Micotoxinas ganham atenção crescente na produção animal
A presença de micotoxinas na produção animal tem se consolidado como um dos principais desafios sanitários e produtivos nas cadeias de proteína. Produzidas por fungos, essas substâncias afetam diretamente a saúde dos animais e o desempenho zootécnico, com impactos que variam conforme o tipo de toxina, o nível e o tempo de exposição, além da sensibilidade de cada espécie. Entre as consequências mais frequentes estão a redução do consumo de ração, queda na eficiência produtiva, alterações imunológicas, distúrbios reprodutivos e sobrecarga metabólica.
Entre os compostos de maior preocupação estão as aflatoxinas, cujos metabólitos podem ser transferidos para alimentos de origem animal, como leite e carne, quando há ingestão de ração contaminada. Também se destacam os tricotecenos, como DON e T-2, que interferem na síntese de proteínas, comprometem estruturas celulares e enfraquecem o sistema imune.
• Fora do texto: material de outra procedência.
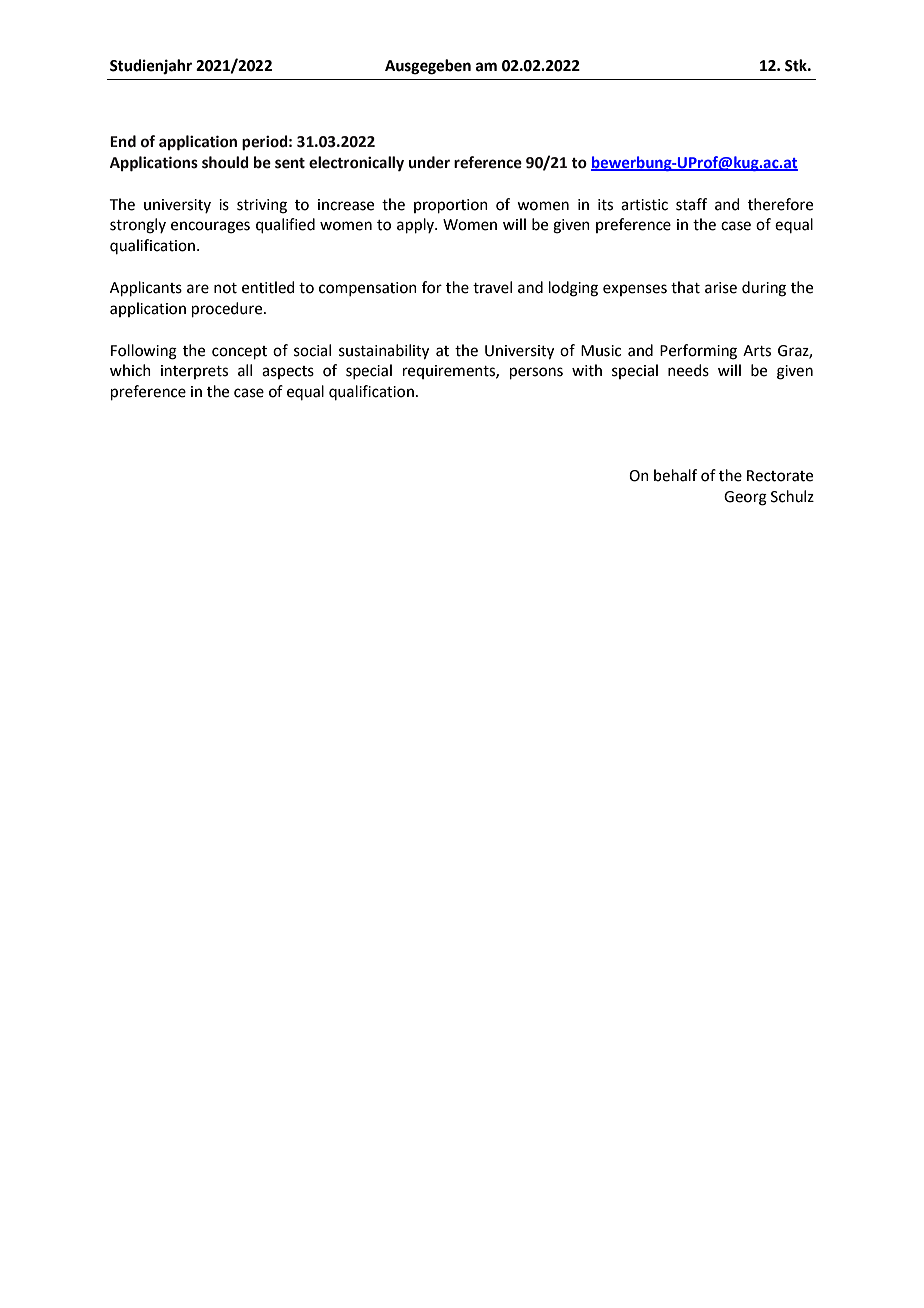 This image has width=924, height=1308. I want to click on needs, so click(688, 370).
Em sistemas que utilizam silagem, toxinas produzidas por fungos do gênero Penicillium ampliam o risco, muitas vezes de forma subestimada.
Risco crescente
O avanço de ferramentas analíticas, as mudanças nos padrões climáticos e a intensificação das metas produtivas têm ampliado a percepção sobre a relevância das micotoxinas. O problema deixou de estar restrito a episódios pontuais de contaminação visível e passou a ser encarado como um risco constante e difuso. Atualmente, nenhuma região produtora ou cadeia alimentar é considerada totalmente livre desse desafio, o que tem levado à adoção mais frequente de monitoramento e estratégias baseadas em evidências.
Estimativas indicam que até um quarto da produção mundial de grãos pode estar contaminada por micotoxinas, reforçando a importância do tema em sistemas internacionais de vigilância alimentar. Ainda assim, muitos produtores não realizam o monitoramento regular, o que dificulta a antecipação de riscos e a tomada de decisão.
A complexidade da contaminação também exige mudanças na forma de enfrentamento. Como diferentes micotoxinas apresentam níveis variados de toxicidade e interagem de maneira distinta com cada espécie animal, abordagens generalistas tendem a ser menos eficazes. Animais jovens, por exemplo, costumam ser mais sensíveis, e perfis de contaminação semelhantes podem gerar impactos biológicos bastante diferentes.
Nesse cenário, ganha força a necessidade de estratégias integradas, que combinem análise laboratorial confiável, interpretação técnica dos dados e medidas de mitigação ajustadas à realidade de cada sistema produtivo. A tendência é que o manejo das micotoxinas evolua para um modelo mais preciso, baseado na avaliação de risco e na tomada de decisão orientada por dados.
O cenário atual indica que o controle das micotoxinas não depende de uma única solução, mas de um conjunto de práticas que envolvem monitoramento contínuo, compreensão dos perfis de contaminação e respostas direcionadas. Diante da variabilidade e da persistência do problema, o tema se consolida como uma prioridade permanente para a sustentabilidade e a eficiência da produção animal.